Мы встретили рассвет вместе, было прохладно, воздух с океана к нам поступал влажным. Это отразилось на солоноватых губах мальчика, который пытался взять меня в свои хрупкие ручонки, я не захотел спать, поэтому мы присели на плетеное кресло в гостиной этого дома, Луи целовал мое лицо, очень осторожно, говорил хорошие слова обо мне. Я даже на минуту подумал, что так расклеился только из-за него, если был бы один, давно уже оставил это в прошлом, попытался бы пережить смерть отца как-то по-своему. Луи уже выплакал все, что было у него для дяди Робина. И утром он сделал мне кофе, потому что я отключился на кресле, но мальчик даже не будил меня. Он сидел на мне, а потом принес уже немного остывший напиток, держа чашку кончиками пальцев. С самого утра солнце стало беспощадно выжаривать людей.
– Давай останемся здесь навсегда? – пляж на частной территории не наполнялся людьми так, как где-то, где собирались местные или приезжие, которые не могли позволить себе снять дом на берегу необъятного океана. – Давай, Гарольд? Мы же можем купить этот дом? – я сидел на покрывале, пил уже теплую газировку.
– Нет, Луи, этот дом можно только арендовать на время, он не продается, – мальчик сидел в трех метрах от меня, возился с песком.
– Мы можем купить какой-нибудь другой дом, правда? – вставая, старался отряхнуть мокрые руки от песка, безуспешно. – Пожалуйста, Гарри-и, здесь очень классно.
– Луи, когда ты пойдешь в школу, тебе снова будет грустно. Никто не отменял школу.
– П-ф-ф, – присел рядом, – ясно, ты не хочешь переезжать.
– Нет, милый, возможно, позже, не знаю, когда ты подрастешь и мы будем чувствовать себя свободнее.
– Ладно, – он протянул руку к еще одной бутылочке, которая лежала под полотенцем. – Но мы же не скоро уедем?
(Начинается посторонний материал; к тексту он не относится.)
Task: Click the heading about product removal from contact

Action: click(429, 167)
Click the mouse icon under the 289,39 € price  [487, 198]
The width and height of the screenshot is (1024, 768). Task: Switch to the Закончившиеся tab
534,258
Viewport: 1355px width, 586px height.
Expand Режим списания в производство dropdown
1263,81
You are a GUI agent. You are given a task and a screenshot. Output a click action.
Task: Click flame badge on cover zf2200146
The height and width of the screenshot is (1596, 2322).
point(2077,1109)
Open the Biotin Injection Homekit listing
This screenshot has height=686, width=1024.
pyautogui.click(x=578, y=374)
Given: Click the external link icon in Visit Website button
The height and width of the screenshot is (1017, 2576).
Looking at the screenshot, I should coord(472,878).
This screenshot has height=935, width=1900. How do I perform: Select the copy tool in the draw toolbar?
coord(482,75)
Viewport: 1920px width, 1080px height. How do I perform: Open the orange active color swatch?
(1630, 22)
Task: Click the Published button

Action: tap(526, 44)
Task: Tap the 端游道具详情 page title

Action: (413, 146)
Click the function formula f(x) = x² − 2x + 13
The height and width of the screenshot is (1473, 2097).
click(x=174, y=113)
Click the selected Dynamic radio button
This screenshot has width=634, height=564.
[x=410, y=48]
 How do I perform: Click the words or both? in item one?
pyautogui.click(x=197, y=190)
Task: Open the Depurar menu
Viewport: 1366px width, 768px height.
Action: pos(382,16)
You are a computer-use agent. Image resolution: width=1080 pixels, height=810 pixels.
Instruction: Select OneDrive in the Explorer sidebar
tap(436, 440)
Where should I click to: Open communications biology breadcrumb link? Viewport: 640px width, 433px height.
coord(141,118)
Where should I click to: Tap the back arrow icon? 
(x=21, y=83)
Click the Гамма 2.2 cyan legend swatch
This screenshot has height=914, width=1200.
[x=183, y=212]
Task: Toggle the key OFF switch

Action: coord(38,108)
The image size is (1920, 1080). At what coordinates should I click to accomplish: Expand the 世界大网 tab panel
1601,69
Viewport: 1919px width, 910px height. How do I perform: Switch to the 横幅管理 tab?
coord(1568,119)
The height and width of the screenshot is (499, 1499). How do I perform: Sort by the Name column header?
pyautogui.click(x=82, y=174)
– Нет, – я улыбнулся, – сегодня пойдем в город на салют.
– Хорошо.
Укутанный в американский флаг Луи бегал неподалеку вместе с другими детьми, на площади все люди вели себя так, как будто были хорошими друзьями. Ко мне подошла молодая пара и протянула бутылку пива, а когда я отказался, из своей сумки девушка спешно вытащила бутылку с лимонадом, от которого я уже не смог отказаться. Луи поменял мой взгляд на людей здесь, поменял мою жизнь, я тихо смотрел на него, стоял ровно, больше не отвлекался. Невесомая рука рванулась в воздух, потянула за собой шлейф полупрозрачной ткани с поблескивающими звездами, в точности как эти голубенькие задорные глаза. Заразный смех прошел сквозь наполненную праздничным настроением атмосферу, ничего, кроме этого сладкого звучания, я больше не слышал. Из-за белых коротеньких шорт кожа казалась еще более смуглой, а при слабом закате цвета переигрывали друг с другом, создавали приятную глазу картинку. Бандана на голове по-особенному смотрелась, четкую тонкую талию приобняла чужая рука девочки его возраста, судя по всему. Луи побежал ко мне.